Lo voglio, davvero.”-.
-“Marco
mettersi insieme a me, così, è un
impegno, lo sai.”-.
-“Voglio
impegnarmi, allora.”-.
-“Ma io
starò lontano tutto questo tempo, tu resterai qui…insomma è
complicato!”-.
-“Il mio
cuore è con te, lo è con te da quando ti
ho conosciuta, non saranno cinquanta chilometri a farmi dimenticare tutto
questo! Fidati di me.”-.
-“Mi…
mi fido.”-.
-“Allora,
si fa?!”-. Mi allunga la mano, tendendomi il
braccio.
-“Si
fa.”-.
Rispondo
sicura, allungando la mia.
Le mani si
stringono, come a voler sigillare un patto.
Poi basta uno
sguardo, pochi attimi spesi l’uno negli occhi dell’altro, per
perdersi in un bacio dolcissimo e lunghissimo.
-“Siamo
le uniche persone, che si mettono insieme, stringendosi la mano! Non siamo mica
normali io e te!”-. Mi dice, quando ci stacchiamo.
-“Perché
avevi qualche dubbio, per caso?!”-. Gli rispondo,
ridendo.
-“Speranza,
si chiamava speranza!
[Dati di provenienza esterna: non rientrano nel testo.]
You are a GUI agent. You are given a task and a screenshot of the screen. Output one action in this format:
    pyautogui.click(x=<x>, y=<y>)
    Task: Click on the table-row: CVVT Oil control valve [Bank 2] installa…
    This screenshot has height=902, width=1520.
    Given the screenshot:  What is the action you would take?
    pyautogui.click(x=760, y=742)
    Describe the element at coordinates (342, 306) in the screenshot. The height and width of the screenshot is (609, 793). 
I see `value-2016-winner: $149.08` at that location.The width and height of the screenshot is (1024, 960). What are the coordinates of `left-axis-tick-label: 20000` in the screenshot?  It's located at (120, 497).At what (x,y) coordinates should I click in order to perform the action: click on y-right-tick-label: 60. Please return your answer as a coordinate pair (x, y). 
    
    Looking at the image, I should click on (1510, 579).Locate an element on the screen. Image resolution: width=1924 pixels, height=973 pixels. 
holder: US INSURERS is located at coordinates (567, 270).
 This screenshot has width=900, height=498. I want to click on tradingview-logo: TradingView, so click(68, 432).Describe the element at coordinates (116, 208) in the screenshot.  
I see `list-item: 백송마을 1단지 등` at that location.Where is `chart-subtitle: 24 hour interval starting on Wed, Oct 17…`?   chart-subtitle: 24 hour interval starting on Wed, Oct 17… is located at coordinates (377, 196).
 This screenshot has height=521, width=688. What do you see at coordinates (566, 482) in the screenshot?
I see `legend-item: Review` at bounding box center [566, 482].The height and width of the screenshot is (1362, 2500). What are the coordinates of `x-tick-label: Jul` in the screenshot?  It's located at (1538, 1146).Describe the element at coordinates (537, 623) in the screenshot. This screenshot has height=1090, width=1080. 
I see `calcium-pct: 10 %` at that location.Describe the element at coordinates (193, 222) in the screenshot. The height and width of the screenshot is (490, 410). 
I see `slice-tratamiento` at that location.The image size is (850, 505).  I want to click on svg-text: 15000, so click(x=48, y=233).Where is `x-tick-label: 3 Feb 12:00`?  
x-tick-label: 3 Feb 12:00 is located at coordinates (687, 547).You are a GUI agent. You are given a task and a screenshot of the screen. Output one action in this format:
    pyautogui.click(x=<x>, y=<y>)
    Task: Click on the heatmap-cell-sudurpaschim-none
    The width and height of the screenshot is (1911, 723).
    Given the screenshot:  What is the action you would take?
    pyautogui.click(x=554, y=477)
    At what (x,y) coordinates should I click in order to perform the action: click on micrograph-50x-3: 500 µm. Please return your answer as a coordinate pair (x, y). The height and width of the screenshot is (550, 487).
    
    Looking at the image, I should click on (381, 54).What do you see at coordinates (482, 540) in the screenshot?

Ahimè è morta oramai…”-. La sua
voce afflitta, va rompendosi con quella sua risata che amo tanto.
Allora lo
guardo, rompendo le sue parole con un abbraccio impetuoso e forte.
-“Sono
la tua ragazza… che effetto che fa!”-.
-“Perché
avevi dubbi, che non lo saresti diventata?!”-.
Mi fa il verso.
-“Speranza,
si chiamava speranza! Ma ahimè, è morta ormai…”-.
Mi guarda
scuotendo la testa, allora mi alzo e comincio a scappare; conosco quell’ espressione
e se stavolta mi fa sua, mi uccide sul serio!
Ci alziamo
quasi insieme, correndo nel buio come due pazzi.
Ma
l’amore è un po’ così. Pazzo, folle, squilibrato.
E corre anche
esso.
L’amore
corre, su un filo sottilissimo, passa per un giornata
monotona e scialba e finisce con l’incasinarti l’estate, la
vita.
Se questo
fosse un film, allora filmerei questa ultima scena finale, con una telecamera
che ruba la felicità dai volti dei due protagonisti, alzandosi da terra
per inquadrare dall’alto, quei due giovani che si rincorrono fra le
altalene di ferro e legno, in quel parco illuminato soltanto dalla magia dei
loro sorrisi.
E li
porterebbe su… su… fino alla luna, fra le stelle e il cielo.
Il cielo
limpido, scuro, tetto di una fantastica favola.
E
intanto… quei due giovani corrono ancora.
Come
l’amore, che passa impetuoso per una dolce estate movimentata.